Trump: Then why are we making them? Why do we make them?
Arguably, Trump had a point. After all, a president can’t take nuclear weapons “off the table” without thereby negating their deterrence value. Still, the exchange suggests Trump approaches the issue with less gravity and forbearance than the average world leader.
The president doesn’t seem to have become more cautious about nuclear weapons in the past decade. This year, he allowed the last remaining U.S.–Russia nuclear arms control agreement to expire without an agreement to prolong its restrictions—despite clear signals from Moscow that it favored an extension—and he’s proposed resuming nuclear weapons testing.

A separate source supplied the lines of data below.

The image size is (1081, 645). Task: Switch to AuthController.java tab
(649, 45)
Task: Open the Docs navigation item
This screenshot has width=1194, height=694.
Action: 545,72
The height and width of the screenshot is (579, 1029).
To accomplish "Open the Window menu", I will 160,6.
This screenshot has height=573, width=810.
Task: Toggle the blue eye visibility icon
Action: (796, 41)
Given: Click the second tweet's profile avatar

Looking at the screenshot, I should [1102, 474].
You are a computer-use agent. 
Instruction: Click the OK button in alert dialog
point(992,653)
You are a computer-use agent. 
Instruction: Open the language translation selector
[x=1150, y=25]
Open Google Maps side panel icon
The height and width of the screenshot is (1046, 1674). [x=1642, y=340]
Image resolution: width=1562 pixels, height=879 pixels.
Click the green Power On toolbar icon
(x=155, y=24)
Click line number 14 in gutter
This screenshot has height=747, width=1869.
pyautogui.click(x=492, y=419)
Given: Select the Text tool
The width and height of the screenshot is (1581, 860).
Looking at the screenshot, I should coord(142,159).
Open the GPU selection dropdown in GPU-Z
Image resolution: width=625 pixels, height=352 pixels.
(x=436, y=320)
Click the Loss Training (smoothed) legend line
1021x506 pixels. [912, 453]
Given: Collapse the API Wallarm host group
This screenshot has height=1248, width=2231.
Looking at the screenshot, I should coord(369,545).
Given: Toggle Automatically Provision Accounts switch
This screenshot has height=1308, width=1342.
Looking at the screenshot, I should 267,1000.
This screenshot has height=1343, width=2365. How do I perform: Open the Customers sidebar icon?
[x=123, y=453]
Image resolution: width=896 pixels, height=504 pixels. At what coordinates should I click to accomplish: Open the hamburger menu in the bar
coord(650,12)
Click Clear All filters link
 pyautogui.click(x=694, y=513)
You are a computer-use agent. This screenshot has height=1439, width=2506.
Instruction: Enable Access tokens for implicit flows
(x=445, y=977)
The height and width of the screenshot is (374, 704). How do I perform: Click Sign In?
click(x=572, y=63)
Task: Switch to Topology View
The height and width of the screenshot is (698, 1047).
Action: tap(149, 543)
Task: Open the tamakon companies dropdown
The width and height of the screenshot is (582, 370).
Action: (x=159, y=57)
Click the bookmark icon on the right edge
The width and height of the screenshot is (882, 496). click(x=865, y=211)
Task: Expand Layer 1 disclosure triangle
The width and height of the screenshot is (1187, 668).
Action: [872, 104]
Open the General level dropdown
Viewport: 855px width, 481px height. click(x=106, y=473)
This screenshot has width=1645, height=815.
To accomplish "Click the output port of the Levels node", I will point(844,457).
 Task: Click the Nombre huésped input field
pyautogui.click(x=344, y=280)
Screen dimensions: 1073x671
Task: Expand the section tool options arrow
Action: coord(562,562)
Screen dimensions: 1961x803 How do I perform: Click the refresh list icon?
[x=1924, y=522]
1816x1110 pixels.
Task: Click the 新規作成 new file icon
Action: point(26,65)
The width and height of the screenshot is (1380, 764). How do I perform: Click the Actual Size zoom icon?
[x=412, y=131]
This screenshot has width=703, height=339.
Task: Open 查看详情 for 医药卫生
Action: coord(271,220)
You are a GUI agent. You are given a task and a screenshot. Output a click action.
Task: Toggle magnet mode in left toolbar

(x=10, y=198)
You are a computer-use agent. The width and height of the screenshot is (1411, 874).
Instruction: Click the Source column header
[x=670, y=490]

If Trump decides to go further and actually push the big red button, at least one of his main advisors likely wouldn’t object. Secretary of Defense Pete Hegseth has echoed Trump’s threat to send Iran back to the Stone Age, and he says U.S. armed forces should aim for “maximum lethality, not tepid legality.”
Other Trump insiders might even encourage Trump to go nuclear. The late Sheldon Adelson, who went on to become a Trump megadonor, said in 2013 that the U.S. should detonate a nuclear weapon in an Iranian desert to demonstrate toughness. “And then you say, ‘See? The next one is in the middle of Tehran,’” he explained. Adelson’s widow, Miriam Adelson, remains a top Trump whisperer and Iran superhawk. Might she be giving similar advice today?
At least some elites in Israel, America’s cobelligerent in the war, would like to see nuclear weapons used against Iran. Speaking last week on Israeli television, the journalist Shimon Riklin said, “The time has come for Israel to use an atomic bomb in Iran.” Seated nearby, Itamar Ben-Gvir, Israel’s national security minister, laughed with apparent approval.
Even if Trump isn’t actually planning to annihilate Iran or expecting to force total surrender, a nuclear strike could still fulfill one of his apparent objectives. Military analysts say that Trump wants to exit the Iran war but thinks he’ll need to go out with a bang.
“President Trump is clearly frustrated and looking for an off ramp to end the war, but seems to want to put some kind of exclamation point on the campaign,” Jennifer Kavanagh of Defense Priorities told The American Conservative. “He’s hoping for a big win that he can use to sell the war as a massive success. This could push him to escalate, even as the returns are diminishing.”
Trump may have tried and failed to achieve such an “exclamation point” this weekend. The U.S. lost several military aircraft in what the government described as a search-and-rescue operation to retrieve an airman stranded in Iran after his own plane was shot down. On X, many users speculated that the mission had actually been “an attempt to seize Iran’s stockpile of enriched uranium.” The Iranian government has raised that possibility as well.
“If this theory is true,” wrote the journalist Robert Wright (my former boss) on Monday, “Trump was probably hoping this cinematic win would be his exit ramp, and he wouldn’t have to deliver on his vile threats to obliterate Iran. No such luck.”
Trump’s luck has indeed run out in Iran, as I had predicted it would. He seems poised to escalate further, but conventional air power hasn’t managed to deliver a knockout blow, and ground force operations would bring significant risks with limited upside. Trump appears to be trapped, and I fear he thinks a mushroom cloud would offer him enough cover to get out.